Lehman linked with negative equity mortgage deal

ABS grapevine says bank working with Pan Asian Mortgage Co. on securitization issue.

Lehman Brothers is believed to be working with Hong Kong's Pan Asian Mortgage Company (Pamco) on a securitization of negative equity mortgages. Although it is bank policy to not comment on market speculation or deals it is working on, FinanceAsia has heard from a number of Asian securitization bankers that it is an open secret that Lehman has had the mandate for some time.

A source at Pamco declined to substantiate the story but admitted the company will continue to look at securitization opportunities. "I cannot really comment other than to say that we are looking at the possibility of doing a deal backed by negative equity mortgages," the official says.

"It's a question of trying to feel the pulse of the market, particularly given the heightened awareness of negative equity mortgages at the moment. We're considering doing something but it is premature to say anything else at this stage. The timing needs to be right and we would need to put together something that investors could get their teeth into."

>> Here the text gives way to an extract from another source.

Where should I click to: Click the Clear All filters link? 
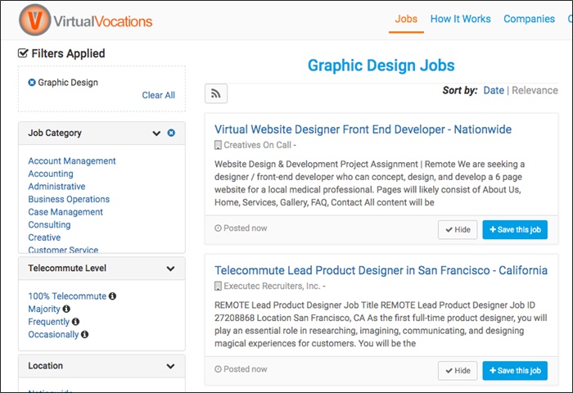(x=158, y=95)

If the Lehman rumour is true, where that leaves HypoVereinsbank (HVB) is anyone's guess. HVB was chosen late last year to work on a $200 million deal, with Centre Solutions providing third party credit enhancement. However, the likelihood of that deal going ahead looked slim - at least in the short term - when Centre Solutions closed its Asian office in early December.

When questioned about the speculation linking Lehman with Pamco, a source at HVB replied that, as far as he was aware, HVB still had a mandate but said it was possible that Pamco was speaking to other investment banks about unrelated transactions. However, the HVB deal is supposed to be for around $200 million and Pamco's negative equity mortgage programme is currently valued at around HK$2.5 billion ($320 million). Unless Lehman is working on a relatively small local currency issue for Pamco, it is a reasonable question to ask whether Pamco has enough assets to do two sizeable deals.

Even if has, some ABS bankers feel that a deal backed by negative equity mortgages is some way off. "This would definitely not be the easiest deal to do given current market conditions and limited historical experience of the originator," comments one banker. "I don't know what local investor response would be like for a deal of this type and the swaps would make it expensive to do an international deal at the moment."

Any potential deal might also be difficult given that there is still so much uncertainty over Hong Kong's economic prospects and whether the property market could deteriorate further. Nevertheless, potential investors might consider taking on the risk involved due to the loans being insured by HKMC and Pamco's impressive track record to date. The delinquency rate on mortgage loans in Pamco's portfolio is 1.18% - below the industry average of 1.6% - and since it was established in May 2000, only one out of its 1,200 loans has defaulted.

Pamco is headed by Leland Sun, a former banker with Bear Sterns and Goldman Sachs who also briefly held the top post at HKMC. Its current partners are Asia Commercial Bank, Citic Ka Wah Bank and Wing Hang Bank.

In May 2002, the company established the snappily titled SuperFirst Negativity Equity Mortgage Refinancing Programme, which allows homeowners whose properties have depreciated in value to borrow up to 140% of the underlying value at low interest rates. Under the scheme, the partner banks lend 100% with Pamco funding the balance through its mortgage conduit.

The company recently widened the scope of its business by accepting loans of up to HK$12 million from individual borrowers and owner occupied properties registered to shell companies. Previously the loan limit was set at HK$8 million with only individual borrowers able to apply.

According to a Hong Kong Monetary Authority Survey released last September, 70,112 mortgage borrowers - 16% of the market - hold negative equity on their homes.